Мария испугано глянула на него и вздохнула. Страх за Лилю жил постоянно.
Расстроенный Саша Фисатов примчался домой к Бергам, прямо с порога возбужденно заговорил:
— Дядя Павел, дядя Павел, что случилось с маршалом Жуковым?
— Саша, его сняли со всех постов.
— Да, я знаю, что его сняли. Но почему?!
— Хрущев заявил, что он пошел против партии.
— Что значит «пошел против партии»? Ведь маршал Жуков сам всю жизнь в партии. Я этого не понимаю.
— Никто не понимает. Хрущев сказал — и все повторяют. На самом деле это значит, что он пошел против Хрущева. А Хрущев как любой диктатор считает себя и партией, и даже государством. Французский король Людовик XIV говорил: «Государство — это я». И Хрущев так считает.
— Но как можно было сделать это с таким человеком? Ведь он самый заслуженный военный.
— Саша, история советского государства полна преследованиями заслуженных людей, в том числе и военных. В тридцать седьмом году арестовали маршала Тухачевского, самого выдающегося нашего полководца.
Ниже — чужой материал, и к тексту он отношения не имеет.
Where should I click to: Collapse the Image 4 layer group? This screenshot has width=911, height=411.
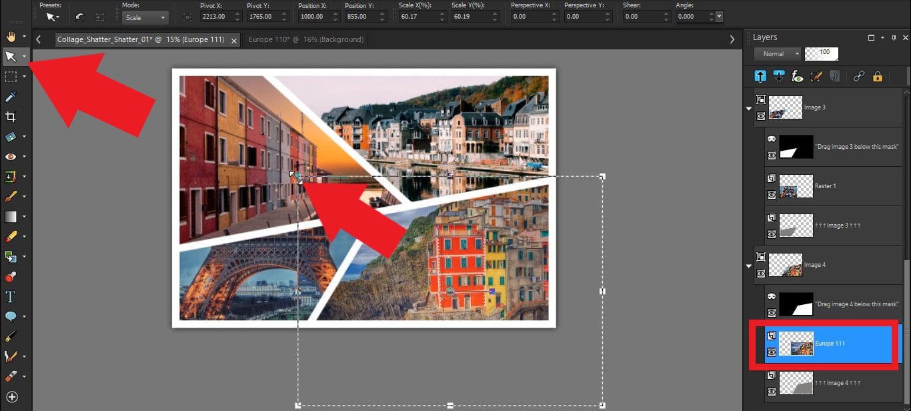coord(748,265)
В газетах написали, что раскрыт заговор, которым руководили он и еще семь высших командиров Красной армии. Их обвиняли в том, что они шпионы иностранных держав, что вели подрывную работу с целью ослабить армию и даже желали поражения Красной Армии, для того чтобы вернуть масть помещиков и капиталистов. Их всех расстреляли. И в течение девяти дней после расстрела Тухачевского были арестованы еще семьдесят семь — из восьмидесяти восьми — высших командиров, многие казнены.
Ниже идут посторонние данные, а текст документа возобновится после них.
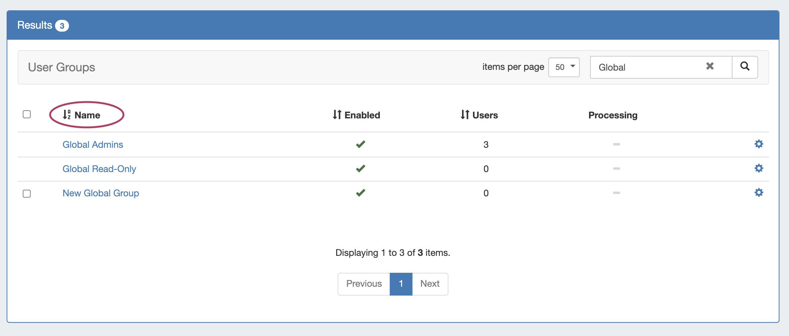Clear the search field with X icon
Image resolution: width=789 pixels, height=336 pixels.
pos(710,66)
Кроме них арестовали девятьсот восемьдесят генерал-майоров, тридцать семь генерал-лейтенантов, двадцать одного генерал-полковника, шестнадцать полковых и семнадцать бригадных комиссаров. Всего же были арестованы около тридцати пяти тысяч командиров. Армия была обезглавлена и деморализована. Все это было сделано по указанию Сталина, который хотел быть единственным военачальником. А в результате Россия чуть не проиграла войну гитлеровской Германии, только выносливость и сила народа спасли ее. Но об этом ты знаешь сам, как участник войны.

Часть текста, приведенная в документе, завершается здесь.